Per Zwickau, città dell'Erzgebirge occidentale, la mostra del presepe al Pantheon è un'occasione eccezionale per portare l'attenzione sulla propria eredità culturale, strettamente collegata all'artigianato dell'Erzgebirge tanto quanto il compositore Robert Schumann anch'egli nativo di Zwickau. Per l'artista Jo Harbort il presepe è un'espressione del suo collegamento alle tradizioni dell'Erzgebirge. Ciò che rende il suo presepe di particolare interesse è il contatto diretto che l'osservatore stabilisce con le figure bibliche che popolano il racconto del Natale. Così i visitatori del Pantheon possono toccare la Sacra Famiglia e incontrandone i personaggi a tu per tu.
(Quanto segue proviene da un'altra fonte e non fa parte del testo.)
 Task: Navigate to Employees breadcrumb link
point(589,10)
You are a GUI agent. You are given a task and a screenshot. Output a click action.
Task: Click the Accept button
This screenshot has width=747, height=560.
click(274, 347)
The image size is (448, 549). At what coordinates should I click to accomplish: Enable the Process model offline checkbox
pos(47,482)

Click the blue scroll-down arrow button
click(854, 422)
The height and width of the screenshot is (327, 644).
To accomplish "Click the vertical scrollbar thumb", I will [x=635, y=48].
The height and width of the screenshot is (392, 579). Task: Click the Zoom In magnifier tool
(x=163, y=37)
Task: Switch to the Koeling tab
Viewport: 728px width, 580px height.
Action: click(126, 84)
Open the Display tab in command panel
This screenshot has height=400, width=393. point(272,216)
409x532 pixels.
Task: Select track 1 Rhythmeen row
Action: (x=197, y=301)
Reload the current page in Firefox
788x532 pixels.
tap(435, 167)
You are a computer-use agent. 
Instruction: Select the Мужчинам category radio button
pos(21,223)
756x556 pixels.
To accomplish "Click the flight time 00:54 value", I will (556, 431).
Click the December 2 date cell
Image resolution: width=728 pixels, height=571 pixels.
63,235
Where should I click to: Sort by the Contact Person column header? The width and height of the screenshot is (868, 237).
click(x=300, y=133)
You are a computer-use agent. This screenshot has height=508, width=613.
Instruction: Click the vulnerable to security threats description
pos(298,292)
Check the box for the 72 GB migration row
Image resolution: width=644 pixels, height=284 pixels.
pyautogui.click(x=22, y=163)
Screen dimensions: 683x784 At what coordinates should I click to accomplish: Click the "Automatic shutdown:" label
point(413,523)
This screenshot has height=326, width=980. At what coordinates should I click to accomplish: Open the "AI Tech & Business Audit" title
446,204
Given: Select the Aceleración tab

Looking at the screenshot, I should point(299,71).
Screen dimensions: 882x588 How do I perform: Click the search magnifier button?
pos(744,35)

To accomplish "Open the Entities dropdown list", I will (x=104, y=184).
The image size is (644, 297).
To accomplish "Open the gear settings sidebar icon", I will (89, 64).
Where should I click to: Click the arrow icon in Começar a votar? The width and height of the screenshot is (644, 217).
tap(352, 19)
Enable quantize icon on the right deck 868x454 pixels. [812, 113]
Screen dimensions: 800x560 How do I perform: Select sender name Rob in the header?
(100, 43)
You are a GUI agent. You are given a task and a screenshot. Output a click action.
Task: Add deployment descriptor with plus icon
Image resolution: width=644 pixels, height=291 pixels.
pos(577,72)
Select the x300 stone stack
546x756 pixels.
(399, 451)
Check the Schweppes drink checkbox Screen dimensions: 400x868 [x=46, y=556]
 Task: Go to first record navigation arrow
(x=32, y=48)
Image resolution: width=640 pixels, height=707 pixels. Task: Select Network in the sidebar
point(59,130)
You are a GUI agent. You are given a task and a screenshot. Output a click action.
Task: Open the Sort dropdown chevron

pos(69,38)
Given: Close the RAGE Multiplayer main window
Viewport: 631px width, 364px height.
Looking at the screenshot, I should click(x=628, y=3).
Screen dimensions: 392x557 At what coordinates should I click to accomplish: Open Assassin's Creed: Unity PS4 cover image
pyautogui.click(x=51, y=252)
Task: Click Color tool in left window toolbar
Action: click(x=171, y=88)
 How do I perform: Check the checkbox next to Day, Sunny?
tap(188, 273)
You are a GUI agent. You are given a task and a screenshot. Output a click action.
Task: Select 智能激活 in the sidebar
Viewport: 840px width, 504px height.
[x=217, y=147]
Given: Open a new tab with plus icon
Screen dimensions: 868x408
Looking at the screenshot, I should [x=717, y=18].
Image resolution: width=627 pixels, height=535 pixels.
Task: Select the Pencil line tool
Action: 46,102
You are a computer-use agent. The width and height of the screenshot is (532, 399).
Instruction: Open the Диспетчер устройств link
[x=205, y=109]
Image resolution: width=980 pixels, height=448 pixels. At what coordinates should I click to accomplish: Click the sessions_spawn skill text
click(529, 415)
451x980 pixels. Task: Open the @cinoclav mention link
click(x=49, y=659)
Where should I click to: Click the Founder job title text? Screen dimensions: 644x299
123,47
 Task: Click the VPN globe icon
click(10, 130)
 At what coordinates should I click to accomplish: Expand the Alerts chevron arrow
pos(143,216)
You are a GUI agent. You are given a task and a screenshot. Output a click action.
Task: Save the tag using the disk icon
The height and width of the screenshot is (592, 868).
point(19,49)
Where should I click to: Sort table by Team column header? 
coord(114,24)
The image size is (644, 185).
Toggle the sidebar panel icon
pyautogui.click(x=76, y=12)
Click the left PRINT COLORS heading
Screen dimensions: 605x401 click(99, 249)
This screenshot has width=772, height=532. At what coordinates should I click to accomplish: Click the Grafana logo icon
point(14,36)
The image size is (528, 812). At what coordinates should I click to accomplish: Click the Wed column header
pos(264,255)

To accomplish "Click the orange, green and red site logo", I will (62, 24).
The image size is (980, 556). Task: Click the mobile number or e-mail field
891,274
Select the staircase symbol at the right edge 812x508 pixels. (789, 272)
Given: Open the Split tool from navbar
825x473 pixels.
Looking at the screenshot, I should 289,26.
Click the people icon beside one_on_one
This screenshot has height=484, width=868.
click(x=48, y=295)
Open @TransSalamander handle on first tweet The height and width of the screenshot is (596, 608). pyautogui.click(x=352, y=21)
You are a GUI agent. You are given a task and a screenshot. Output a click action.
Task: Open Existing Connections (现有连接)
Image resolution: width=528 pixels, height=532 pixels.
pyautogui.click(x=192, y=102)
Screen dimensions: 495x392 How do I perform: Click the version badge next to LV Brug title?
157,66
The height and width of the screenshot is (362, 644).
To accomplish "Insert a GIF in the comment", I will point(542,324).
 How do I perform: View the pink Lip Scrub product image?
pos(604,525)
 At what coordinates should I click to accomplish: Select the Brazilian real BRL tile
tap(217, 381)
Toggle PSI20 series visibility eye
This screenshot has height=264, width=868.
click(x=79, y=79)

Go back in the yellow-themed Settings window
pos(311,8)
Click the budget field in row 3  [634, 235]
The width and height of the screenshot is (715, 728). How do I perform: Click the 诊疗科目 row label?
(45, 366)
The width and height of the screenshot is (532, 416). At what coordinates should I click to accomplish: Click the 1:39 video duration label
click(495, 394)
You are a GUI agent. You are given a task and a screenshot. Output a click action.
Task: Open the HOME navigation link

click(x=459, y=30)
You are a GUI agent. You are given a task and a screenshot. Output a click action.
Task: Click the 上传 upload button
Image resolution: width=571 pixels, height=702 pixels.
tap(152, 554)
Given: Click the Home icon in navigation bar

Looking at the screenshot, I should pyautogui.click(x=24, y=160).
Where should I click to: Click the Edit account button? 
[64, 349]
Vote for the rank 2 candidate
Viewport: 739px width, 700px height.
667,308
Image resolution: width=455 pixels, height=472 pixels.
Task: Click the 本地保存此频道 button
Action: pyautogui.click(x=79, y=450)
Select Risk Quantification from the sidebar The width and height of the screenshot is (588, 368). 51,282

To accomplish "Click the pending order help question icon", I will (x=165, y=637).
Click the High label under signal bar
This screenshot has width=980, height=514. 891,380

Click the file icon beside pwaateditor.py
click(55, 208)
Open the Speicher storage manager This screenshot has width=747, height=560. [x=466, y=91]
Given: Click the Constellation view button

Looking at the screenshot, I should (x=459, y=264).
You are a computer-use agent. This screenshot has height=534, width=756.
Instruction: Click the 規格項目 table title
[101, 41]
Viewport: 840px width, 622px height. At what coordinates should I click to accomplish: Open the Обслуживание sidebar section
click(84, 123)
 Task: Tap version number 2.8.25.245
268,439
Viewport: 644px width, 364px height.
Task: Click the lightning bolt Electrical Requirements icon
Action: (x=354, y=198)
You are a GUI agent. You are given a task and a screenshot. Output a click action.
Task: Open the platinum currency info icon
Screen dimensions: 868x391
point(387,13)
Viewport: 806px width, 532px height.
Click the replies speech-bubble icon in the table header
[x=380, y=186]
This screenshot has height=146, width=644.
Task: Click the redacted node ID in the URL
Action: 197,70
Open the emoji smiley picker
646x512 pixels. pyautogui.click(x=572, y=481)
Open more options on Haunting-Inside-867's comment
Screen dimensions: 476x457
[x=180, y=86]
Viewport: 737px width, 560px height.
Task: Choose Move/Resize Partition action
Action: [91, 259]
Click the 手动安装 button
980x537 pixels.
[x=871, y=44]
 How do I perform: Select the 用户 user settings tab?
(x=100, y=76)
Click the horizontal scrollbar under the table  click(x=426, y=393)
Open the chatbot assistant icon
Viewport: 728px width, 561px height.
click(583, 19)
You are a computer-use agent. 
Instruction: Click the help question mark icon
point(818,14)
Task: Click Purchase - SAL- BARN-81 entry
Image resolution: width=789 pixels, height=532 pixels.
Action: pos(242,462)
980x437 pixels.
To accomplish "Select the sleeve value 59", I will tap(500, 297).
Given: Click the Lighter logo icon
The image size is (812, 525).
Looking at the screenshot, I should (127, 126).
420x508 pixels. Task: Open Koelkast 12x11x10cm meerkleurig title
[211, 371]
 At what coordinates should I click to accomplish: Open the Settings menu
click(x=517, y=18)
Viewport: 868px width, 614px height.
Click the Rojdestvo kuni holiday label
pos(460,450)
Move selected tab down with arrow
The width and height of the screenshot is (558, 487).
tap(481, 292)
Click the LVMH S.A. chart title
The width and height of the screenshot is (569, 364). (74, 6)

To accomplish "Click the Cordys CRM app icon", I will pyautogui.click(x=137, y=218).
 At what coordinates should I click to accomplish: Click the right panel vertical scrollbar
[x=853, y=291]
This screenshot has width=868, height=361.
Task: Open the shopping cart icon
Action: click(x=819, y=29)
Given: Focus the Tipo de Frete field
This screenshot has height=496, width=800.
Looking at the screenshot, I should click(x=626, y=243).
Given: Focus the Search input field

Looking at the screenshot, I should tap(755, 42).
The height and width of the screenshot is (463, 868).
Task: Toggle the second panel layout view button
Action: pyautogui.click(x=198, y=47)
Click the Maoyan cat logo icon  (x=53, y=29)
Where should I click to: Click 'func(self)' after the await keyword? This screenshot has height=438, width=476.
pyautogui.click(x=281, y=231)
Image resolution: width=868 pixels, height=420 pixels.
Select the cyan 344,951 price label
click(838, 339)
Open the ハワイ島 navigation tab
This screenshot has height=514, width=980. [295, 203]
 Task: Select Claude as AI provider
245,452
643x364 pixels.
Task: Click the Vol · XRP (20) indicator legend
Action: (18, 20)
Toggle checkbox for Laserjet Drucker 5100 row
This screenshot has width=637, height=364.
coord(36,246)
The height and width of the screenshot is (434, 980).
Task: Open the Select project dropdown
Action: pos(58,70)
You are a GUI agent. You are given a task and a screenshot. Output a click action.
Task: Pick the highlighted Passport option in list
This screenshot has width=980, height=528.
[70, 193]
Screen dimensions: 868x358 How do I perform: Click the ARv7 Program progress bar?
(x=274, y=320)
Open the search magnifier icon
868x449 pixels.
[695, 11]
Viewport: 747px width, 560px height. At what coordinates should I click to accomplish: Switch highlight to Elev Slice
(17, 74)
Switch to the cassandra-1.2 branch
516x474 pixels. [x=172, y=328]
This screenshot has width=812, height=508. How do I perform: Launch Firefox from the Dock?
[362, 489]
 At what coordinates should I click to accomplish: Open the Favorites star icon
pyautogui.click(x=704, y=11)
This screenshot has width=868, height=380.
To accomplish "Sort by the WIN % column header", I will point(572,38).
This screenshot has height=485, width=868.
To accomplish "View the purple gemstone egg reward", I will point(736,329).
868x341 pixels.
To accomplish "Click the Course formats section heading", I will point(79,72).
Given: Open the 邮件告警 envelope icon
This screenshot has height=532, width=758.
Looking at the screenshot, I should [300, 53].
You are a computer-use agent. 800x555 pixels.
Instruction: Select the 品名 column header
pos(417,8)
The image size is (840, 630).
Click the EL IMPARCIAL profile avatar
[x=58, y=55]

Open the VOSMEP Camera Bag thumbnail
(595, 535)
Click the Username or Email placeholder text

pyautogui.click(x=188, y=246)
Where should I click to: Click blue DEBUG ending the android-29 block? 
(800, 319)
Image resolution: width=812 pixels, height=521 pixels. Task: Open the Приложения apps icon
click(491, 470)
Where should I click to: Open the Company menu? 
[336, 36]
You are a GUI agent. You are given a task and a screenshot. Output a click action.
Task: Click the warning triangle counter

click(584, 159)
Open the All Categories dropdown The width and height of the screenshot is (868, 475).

La benedizione del presepio avverrà la seconda domenica di avvento alle 16:00 in occasione della celebrazione dell'avvento dell'Erzgebirge nel Pantheon con 300 invitati, rappresentanti di spicco della vita religiosa e politica italiana. Si terrà successivamente un cocktail conclusivo presso il Centro Pastorale Pellegrini di Lingua Tedesca dove è aperta una mostra con un altro presepe, piramidi di grandezze diverse, minatori, schiaccianoci e opere d'arte sacre di legno. In una teca di vetro a indicazione dell'arte culinaria sarà in mostra un esemplare del genuino "Weihnachtsstollen" il tipico dolce natalizio sassone. La mostra è organizzata grazie a prestiti provenienti dal Museo cittadino di Zwickau, dall'associazione degli artigiani e fabbricanti di giocattoli dell'Erzgebirge e dal laboratorio artistico Tobias Michael. Il dolce genuino natalizio dell'Erzgebirge, il "Weihnachtsstollen" preparato per la mostra è stato realizzato dal forno di antichissima tradizione, il Mühlenbäckerei Clauß di Mülsen, Erzgebirge, seguendo una vecchia ricetta di famiglia.